++++ SUPPLIED RECORDS ++++
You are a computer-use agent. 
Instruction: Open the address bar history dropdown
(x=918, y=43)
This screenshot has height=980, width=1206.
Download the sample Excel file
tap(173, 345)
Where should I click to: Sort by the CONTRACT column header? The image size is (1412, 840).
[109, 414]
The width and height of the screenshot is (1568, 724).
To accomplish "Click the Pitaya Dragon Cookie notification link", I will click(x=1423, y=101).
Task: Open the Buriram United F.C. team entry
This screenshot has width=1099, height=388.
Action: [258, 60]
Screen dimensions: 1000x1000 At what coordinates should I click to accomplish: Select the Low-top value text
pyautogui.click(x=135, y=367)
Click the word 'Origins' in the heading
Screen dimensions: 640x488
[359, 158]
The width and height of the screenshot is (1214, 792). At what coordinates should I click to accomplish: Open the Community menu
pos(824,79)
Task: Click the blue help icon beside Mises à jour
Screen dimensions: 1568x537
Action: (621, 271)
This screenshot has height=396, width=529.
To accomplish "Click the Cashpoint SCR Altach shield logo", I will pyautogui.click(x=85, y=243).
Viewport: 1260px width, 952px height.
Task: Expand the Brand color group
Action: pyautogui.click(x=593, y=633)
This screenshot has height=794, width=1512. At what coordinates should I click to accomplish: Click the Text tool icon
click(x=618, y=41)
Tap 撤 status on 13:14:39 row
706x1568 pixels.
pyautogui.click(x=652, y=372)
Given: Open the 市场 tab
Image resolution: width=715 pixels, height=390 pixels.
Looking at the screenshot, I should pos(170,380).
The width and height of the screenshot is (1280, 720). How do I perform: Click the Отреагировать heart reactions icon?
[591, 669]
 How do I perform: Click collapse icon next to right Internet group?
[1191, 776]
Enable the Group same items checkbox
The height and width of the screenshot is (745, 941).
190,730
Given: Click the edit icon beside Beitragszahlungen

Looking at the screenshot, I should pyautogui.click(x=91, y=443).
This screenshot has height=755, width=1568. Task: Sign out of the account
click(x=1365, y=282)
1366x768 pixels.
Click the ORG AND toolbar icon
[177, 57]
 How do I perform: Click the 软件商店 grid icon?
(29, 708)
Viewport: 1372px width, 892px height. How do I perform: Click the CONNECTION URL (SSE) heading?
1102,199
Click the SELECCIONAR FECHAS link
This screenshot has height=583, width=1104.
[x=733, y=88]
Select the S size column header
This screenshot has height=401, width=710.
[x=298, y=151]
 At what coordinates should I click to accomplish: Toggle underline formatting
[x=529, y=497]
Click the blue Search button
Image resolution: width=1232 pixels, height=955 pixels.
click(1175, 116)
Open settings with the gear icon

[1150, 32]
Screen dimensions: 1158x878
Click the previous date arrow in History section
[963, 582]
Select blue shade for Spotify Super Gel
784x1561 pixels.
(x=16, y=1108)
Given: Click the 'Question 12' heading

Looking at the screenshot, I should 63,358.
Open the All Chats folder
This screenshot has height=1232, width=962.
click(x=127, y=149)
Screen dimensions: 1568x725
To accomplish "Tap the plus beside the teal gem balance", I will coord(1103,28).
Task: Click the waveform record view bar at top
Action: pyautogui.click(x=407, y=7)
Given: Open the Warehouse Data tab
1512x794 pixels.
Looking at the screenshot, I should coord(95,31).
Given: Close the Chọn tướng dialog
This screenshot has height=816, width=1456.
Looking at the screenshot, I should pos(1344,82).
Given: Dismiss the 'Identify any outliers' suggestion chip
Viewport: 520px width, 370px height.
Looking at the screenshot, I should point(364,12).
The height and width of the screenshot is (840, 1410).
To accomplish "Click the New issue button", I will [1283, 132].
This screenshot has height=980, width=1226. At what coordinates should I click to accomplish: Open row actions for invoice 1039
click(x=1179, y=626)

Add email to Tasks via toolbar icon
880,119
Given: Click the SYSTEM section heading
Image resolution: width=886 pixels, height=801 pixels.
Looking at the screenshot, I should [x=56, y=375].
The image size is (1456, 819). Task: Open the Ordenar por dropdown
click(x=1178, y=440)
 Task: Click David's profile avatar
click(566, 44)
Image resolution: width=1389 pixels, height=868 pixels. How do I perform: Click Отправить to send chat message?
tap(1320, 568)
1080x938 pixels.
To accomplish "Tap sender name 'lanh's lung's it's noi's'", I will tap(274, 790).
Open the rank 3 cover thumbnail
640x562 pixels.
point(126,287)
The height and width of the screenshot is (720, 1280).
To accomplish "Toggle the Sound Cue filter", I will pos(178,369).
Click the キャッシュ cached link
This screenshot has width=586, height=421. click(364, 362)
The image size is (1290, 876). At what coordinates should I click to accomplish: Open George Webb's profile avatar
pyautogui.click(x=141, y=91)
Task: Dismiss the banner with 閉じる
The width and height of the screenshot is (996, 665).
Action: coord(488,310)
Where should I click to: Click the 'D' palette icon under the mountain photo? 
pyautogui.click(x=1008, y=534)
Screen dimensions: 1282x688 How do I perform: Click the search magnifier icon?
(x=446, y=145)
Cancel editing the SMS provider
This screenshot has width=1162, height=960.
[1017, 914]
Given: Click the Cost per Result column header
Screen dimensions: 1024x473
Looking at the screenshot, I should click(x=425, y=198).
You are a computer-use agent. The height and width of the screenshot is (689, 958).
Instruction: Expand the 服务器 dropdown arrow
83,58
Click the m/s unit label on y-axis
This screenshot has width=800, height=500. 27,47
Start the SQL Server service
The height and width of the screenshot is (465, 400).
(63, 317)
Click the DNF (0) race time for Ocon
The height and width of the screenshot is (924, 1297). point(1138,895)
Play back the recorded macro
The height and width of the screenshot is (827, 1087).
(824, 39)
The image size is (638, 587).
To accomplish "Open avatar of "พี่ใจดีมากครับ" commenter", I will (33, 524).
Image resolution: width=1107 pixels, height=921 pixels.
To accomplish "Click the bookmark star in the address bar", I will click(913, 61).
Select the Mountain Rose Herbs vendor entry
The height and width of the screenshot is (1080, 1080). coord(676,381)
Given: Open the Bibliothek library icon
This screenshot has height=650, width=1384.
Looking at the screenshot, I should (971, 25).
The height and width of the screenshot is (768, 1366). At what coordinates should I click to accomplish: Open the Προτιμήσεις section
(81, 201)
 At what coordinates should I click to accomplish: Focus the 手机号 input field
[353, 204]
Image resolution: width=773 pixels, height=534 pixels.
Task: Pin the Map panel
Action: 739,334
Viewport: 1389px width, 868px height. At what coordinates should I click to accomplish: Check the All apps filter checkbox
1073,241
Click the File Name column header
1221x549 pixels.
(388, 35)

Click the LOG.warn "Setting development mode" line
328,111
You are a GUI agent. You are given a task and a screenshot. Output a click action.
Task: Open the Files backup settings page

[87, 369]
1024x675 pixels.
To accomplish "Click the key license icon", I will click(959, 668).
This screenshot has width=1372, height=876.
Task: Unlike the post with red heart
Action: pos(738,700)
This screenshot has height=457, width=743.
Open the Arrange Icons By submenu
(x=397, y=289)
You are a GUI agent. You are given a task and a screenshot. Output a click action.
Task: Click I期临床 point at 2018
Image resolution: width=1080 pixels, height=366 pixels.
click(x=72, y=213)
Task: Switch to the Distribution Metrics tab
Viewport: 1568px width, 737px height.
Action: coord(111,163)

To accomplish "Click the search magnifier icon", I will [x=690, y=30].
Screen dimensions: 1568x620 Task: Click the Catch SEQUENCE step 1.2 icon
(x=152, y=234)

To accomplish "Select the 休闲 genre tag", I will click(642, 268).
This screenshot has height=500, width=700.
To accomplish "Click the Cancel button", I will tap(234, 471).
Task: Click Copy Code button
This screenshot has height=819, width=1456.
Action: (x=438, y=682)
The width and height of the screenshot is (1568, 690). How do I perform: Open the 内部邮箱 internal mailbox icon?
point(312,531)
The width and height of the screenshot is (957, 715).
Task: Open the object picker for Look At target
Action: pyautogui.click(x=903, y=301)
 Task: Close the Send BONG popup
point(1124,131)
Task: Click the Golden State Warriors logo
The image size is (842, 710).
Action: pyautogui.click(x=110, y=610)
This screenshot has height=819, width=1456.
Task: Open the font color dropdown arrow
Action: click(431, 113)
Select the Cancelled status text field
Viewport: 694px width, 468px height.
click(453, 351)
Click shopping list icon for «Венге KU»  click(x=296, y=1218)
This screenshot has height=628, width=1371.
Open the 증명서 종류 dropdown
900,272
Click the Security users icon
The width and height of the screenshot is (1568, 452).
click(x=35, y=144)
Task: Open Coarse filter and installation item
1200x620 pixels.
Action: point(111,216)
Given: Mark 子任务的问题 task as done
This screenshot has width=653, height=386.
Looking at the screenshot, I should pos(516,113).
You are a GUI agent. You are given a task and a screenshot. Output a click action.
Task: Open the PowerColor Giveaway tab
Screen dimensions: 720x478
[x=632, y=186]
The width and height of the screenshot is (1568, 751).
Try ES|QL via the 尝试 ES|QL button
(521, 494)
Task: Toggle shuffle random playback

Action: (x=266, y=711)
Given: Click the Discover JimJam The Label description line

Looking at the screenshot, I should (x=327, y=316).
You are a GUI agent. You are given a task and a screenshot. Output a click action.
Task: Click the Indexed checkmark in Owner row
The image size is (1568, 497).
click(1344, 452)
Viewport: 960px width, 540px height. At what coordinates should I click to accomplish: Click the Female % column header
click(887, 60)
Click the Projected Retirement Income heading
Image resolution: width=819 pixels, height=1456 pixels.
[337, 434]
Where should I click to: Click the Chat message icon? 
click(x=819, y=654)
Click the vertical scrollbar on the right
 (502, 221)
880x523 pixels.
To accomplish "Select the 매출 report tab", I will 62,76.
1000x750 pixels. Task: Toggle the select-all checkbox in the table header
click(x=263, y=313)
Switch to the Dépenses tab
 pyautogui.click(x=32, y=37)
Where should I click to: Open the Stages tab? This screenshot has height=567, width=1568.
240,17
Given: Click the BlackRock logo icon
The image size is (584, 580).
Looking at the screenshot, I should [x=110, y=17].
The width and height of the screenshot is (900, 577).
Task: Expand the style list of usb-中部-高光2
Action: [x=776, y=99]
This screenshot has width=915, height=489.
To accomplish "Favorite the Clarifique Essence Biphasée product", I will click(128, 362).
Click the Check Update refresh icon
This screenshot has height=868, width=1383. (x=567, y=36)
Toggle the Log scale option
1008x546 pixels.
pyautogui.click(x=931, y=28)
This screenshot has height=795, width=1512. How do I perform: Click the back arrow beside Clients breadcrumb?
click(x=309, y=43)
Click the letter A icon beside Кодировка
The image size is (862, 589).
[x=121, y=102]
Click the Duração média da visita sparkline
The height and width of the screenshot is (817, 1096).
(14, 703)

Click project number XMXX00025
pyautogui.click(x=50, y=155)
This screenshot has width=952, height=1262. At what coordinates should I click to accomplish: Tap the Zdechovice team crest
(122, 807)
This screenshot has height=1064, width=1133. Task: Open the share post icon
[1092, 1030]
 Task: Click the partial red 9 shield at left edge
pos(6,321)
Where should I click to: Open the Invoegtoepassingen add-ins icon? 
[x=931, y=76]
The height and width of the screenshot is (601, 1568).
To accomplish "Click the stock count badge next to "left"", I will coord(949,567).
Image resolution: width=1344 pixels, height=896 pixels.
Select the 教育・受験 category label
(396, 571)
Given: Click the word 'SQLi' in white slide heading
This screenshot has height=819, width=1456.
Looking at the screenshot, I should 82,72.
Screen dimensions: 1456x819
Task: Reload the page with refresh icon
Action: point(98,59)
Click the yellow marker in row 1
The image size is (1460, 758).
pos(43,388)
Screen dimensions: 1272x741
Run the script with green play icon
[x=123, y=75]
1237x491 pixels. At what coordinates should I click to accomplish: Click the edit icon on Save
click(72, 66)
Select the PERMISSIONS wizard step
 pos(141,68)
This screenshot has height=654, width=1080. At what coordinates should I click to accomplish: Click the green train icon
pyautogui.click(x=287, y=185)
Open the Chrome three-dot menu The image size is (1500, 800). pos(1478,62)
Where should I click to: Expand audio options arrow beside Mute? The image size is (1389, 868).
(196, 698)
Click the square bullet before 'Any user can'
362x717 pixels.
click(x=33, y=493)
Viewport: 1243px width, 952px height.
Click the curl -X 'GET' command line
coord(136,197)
++++
**TASK DIRECTIONS**.
Reproduce the rows verbatim, from the very start down through the line containing "pyautogui.click(x=652, y=372)", with both ends included.

**EXERCISE OUTPUT**.
You are a computer-use agent. 
Instruction: Open the address bar history dropdown
(x=918, y=43)
This screenshot has height=980, width=1206.
Download the sample Excel file
tap(173, 345)
Where should I click to: Sort by the CONTRACT column header? The image size is (1412, 840).
[109, 414]
The width and height of the screenshot is (1568, 724).
To accomplish "Click the Pitaya Dragon Cookie notification link", I will click(x=1423, y=101).
Task: Open the Buriram United F.C. team entry
This screenshot has width=1099, height=388.
Action: [258, 60]
Screen dimensions: 1000x1000 At what coordinates should I click to accomplish: Select the Low-top value text
pyautogui.click(x=135, y=367)
Click the word 'Origins' in the heading
Screen dimensions: 640x488
[359, 158]
The width and height of the screenshot is (1214, 792). At what coordinates should I click to accomplish: Open the Community menu
pos(824,79)
Task: Click the blue help icon beside Mises à jour
Screen dimensions: 1568x537
Action: (621, 271)
This screenshot has height=396, width=529.
To accomplish "Click the Cashpoint SCR Altach shield logo", I will pyautogui.click(x=85, y=243).
Viewport: 1260px width, 952px height.
Task: Expand the Brand color group
Action: pyautogui.click(x=593, y=633)
This screenshot has height=794, width=1512. At what coordinates should I click to accomplish: Click the Text tool icon
click(x=618, y=41)
Tap 撤 status on 13:14:39 row
706x1568 pixels.
pyautogui.click(x=652, y=372)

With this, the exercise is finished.